• **EXERCISE TASK**
Copy out the listing below verbatim, keeping every line in its original order.

[Dataset entries]
+++++
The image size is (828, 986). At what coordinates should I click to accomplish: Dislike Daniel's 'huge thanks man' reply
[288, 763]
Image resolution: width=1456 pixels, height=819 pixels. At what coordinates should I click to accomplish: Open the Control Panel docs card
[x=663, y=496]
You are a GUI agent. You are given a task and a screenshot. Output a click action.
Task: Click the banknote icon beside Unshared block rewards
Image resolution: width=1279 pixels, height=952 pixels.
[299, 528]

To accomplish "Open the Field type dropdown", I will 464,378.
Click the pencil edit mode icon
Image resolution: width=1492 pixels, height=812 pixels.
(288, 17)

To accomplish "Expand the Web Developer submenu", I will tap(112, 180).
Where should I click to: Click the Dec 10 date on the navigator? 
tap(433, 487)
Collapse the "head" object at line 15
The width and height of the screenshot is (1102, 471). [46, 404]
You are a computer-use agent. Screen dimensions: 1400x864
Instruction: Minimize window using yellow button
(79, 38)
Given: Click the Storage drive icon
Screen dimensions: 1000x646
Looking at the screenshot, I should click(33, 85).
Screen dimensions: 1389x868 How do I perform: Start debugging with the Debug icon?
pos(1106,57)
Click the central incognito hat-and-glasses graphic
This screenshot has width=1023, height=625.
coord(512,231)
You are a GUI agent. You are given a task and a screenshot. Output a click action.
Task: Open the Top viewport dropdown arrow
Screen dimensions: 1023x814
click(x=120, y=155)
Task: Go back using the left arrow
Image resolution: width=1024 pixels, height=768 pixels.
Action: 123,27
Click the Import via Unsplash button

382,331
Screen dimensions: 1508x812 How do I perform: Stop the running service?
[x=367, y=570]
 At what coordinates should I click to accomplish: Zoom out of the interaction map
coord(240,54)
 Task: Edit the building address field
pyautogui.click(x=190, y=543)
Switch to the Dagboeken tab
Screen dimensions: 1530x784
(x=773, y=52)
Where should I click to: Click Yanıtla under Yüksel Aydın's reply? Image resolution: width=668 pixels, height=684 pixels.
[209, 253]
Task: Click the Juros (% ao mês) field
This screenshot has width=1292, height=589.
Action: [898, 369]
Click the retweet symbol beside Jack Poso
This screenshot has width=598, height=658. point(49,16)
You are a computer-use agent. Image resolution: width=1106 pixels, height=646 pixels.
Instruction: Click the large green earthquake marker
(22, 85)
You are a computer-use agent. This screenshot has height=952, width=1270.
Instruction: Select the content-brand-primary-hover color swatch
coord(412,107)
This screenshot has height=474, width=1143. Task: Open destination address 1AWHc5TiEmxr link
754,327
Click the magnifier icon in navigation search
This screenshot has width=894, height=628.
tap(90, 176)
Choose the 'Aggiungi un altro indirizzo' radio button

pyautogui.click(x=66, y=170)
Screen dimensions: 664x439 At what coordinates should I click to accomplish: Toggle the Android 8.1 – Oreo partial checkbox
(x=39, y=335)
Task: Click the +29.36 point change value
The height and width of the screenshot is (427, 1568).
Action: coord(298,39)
+++++
• **WRITTEN SOLUTION**
The image size is (828, 986). At what coordinates should I click to accomplish: Dislike Daniel's 'huge thanks man' reply
[288, 763]
Image resolution: width=1456 pixels, height=819 pixels. At what coordinates should I click to accomplish: Open the Control Panel docs card
[x=663, y=496]
You are a GUI agent. You are given a task and a screenshot. Output a click action.
Task: Click the banknote icon beside Unshared block rewards
Image resolution: width=1279 pixels, height=952 pixels.
[299, 528]

To accomplish "Open the Field type dropdown", I will 464,378.
Click the pencil edit mode icon
Image resolution: width=1492 pixels, height=812 pixels.
(288, 17)

To accomplish "Expand the Web Developer submenu", I will tap(112, 180).
Where should I click to: Click the Dec 10 date on the navigator? 
tap(433, 487)
Collapse the "head" object at line 15
The width and height of the screenshot is (1102, 471). [46, 404]
You are a computer-use agent. Screen dimensions: 1400x864
Instruction: Minimize window using yellow button
(79, 38)
Given: Click the Storage drive icon
Screen dimensions: 1000x646
Looking at the screenshot, I should click(33, 85).
Screen dimensions: 1389x868 How do I perform: Start debugging with the Debug icon?
pos(1106,57)
Click the central incognito hat-and-glasses graphic
This screenshot has width=1023, height=625.
coord(512,231)
You are a GUI agent. You are given a task and a screenshot. Output a click action.
Task: Open the Top viewport dropdown arrow
Screen dimensions: 1023x814
click(x=120, y=155)
Task: Go back using the left arrow
Image resolution: width=1024 pixels, height=768 pixels.
Action: 123,27
Click the Import via Unsplash button

382,331
Screen dimensions: 1508x812 How do I perform: Stop the running service?
[x=367, y=570]
 At what coordinates should I click to accomplish: Zoom out of the interaction map
coord(240,54)
 Task: Edit the building address field
pyautogui.click(x=190, y=543)
Switch to the Dagboeken tab
Screen dimensions: 1530x784
(x=773, y=52)
Where should I click to: Click Yanıtla under Yüksel Aydın's reply? Image resolution: width=668 pixels, height=684 pixels.
[209, 253]
Task: Click the Juros (% ao mês) field
This screenshot has width=1292, height=589.
Action: [898, 369]
Click the retweet symbol beside Jack Poso
This screenshot has width=598, height=658. point(49,16)
You are a computer-use agent. Image resolution: width=1106 pixels, height=646 pixels.
Instruction: Click the large green earthquake marker
(22, 85)
You are a computer-use agent. This screenshot has height=952, width=1270.
Instruction: Select the content-brand-primary-hover color swatch
coord(412,107)
This screenshot has height=474, width=1143. Task: Open destination address 1AWHc5TiEmxr link
754,327
Click the magnifier icon in navigation search
This screenshot has width=894, height=628.
tap(90, 176)
Choose the 'Aggiungi un altro indirizzo' radio button

pyautogui.click(x=66, y=170)
Screen dimensions: 664x439 At what coordinates should I click to accomplish: Toggle the Android 8.1 – Oreo partial checkbox
(x=39, y=335)
Task: Click the +29.36 point change value
The height and width of the screenshot is (427, 1568).
Action: coord(298,39)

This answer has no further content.